Union Bank
- Company type: Private
- Industry: Banking
- Founded: 2006
- Headquarters: Tirana, Albania
- Number of locations: 34 (2024)
- Products: Banking services
- Number of employees: 519 (2024)
- Website: www.unionbank.al

= Union Bank (Albania) =

Private bank in Albania

Union Bank was established in Albania on January 11, 2006, as the second bank with Albanian capital. The head office is located in Tirana.

In 2017 it employed 349 people and had 31 branches throughout Albania.
In 2021, Union Bank had a market share of 4.53%, making it the 8th largest bank in Albania.

==History==
Union Bank was founded in 2005 by the Union Financiar Tirane (Financial Union of Tirana - UFT). The initial capital was €17.6 million and the bank had 7 branches in Tirana, Durrës, Elbasan, Fushë Krujë and Fier.

In 2008 the EBRD bought 12.5% of the shares, becoming the 2nd largest shareholder, while the other 87.5% is owned by the Albanian shareholders In 2008 the Bank's total assets exceeded €100 million. In the following years, the total assets further increased, reaching the amount of €256 million in 2014.

The Bank's main strategy is to further expand its network and increase its lending activities, with particular focus on the SME sector. The EBRD helps Union Bank, by developing and financing its portfolio and strengthening the bank's funding base.
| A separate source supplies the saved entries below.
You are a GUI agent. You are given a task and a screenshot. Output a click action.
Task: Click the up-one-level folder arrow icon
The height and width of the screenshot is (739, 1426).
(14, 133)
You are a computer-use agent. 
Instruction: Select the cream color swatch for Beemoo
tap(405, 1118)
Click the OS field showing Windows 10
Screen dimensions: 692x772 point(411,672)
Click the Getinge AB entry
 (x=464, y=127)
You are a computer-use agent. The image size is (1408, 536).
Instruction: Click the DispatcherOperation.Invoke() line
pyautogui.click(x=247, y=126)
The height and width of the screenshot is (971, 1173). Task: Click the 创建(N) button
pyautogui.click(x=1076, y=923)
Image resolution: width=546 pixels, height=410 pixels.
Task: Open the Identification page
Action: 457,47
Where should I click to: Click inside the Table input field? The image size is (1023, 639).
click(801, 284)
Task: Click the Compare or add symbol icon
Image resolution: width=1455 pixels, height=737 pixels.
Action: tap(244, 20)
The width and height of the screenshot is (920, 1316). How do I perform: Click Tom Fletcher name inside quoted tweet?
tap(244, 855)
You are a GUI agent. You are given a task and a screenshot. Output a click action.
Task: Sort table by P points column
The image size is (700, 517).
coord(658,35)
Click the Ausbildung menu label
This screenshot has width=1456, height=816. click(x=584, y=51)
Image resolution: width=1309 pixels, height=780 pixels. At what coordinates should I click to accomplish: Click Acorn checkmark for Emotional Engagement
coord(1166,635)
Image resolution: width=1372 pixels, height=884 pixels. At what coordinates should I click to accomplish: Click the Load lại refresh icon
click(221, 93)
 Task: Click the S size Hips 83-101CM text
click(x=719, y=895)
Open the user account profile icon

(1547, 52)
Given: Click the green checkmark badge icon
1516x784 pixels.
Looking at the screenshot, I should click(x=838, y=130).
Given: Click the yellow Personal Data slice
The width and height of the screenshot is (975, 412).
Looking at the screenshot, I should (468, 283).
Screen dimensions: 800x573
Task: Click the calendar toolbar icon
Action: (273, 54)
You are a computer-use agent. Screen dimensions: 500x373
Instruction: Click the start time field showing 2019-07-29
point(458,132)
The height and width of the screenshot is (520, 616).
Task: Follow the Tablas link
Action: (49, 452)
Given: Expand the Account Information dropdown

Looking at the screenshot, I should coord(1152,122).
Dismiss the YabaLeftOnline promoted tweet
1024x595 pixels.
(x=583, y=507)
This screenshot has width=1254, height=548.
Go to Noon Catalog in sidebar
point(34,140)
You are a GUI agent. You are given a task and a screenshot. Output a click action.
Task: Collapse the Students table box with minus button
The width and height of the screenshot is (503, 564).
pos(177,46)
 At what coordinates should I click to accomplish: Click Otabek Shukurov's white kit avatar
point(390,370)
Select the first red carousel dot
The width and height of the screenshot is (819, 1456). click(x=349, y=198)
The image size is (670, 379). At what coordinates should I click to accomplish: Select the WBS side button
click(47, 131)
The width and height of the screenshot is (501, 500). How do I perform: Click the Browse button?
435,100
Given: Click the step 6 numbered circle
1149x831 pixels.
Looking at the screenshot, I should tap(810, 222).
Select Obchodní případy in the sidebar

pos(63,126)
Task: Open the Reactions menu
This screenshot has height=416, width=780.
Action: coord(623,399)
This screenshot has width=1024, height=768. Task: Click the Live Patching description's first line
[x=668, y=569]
==Mergers and acquisitions==

===LandesLease acquisition===
In November 2014 Union Bank announced the acquisition of 100% of the shares of the local leasing company LandesLease. LandesLease has operated in the Albanian financial market since 2005, and since 2014 has acted as a subsidiary of Union Bank. The acquisition was made from Emerging Europe Leasing Finance who at the time owned 72% stake in the company, the rest owned by local investors. In 2014, LandesLease had 15% market share in the Albanian leasing market, financing more than 350 cars, and annual revenues of €1.8 million.

===International Commercial Bank (ICB) acquisition===
In November 2018 Union Bank, Albania's eighth-biggest bank, bought International Commercial Bank (ICB), a smaller Malaysian-owned bank. This acquisition followed a trend of consolidation in the Albanian banking system, as the number of commercial banks had been brought down to 13 from 16 the previous year. Founded in January 1997 International Commercial Bank (ICB) consists of assets worth $96.6 million and employs over 90 people as of 2018. After the acquisition, Union Bank had assets of over $560 million and around 4.5% market share.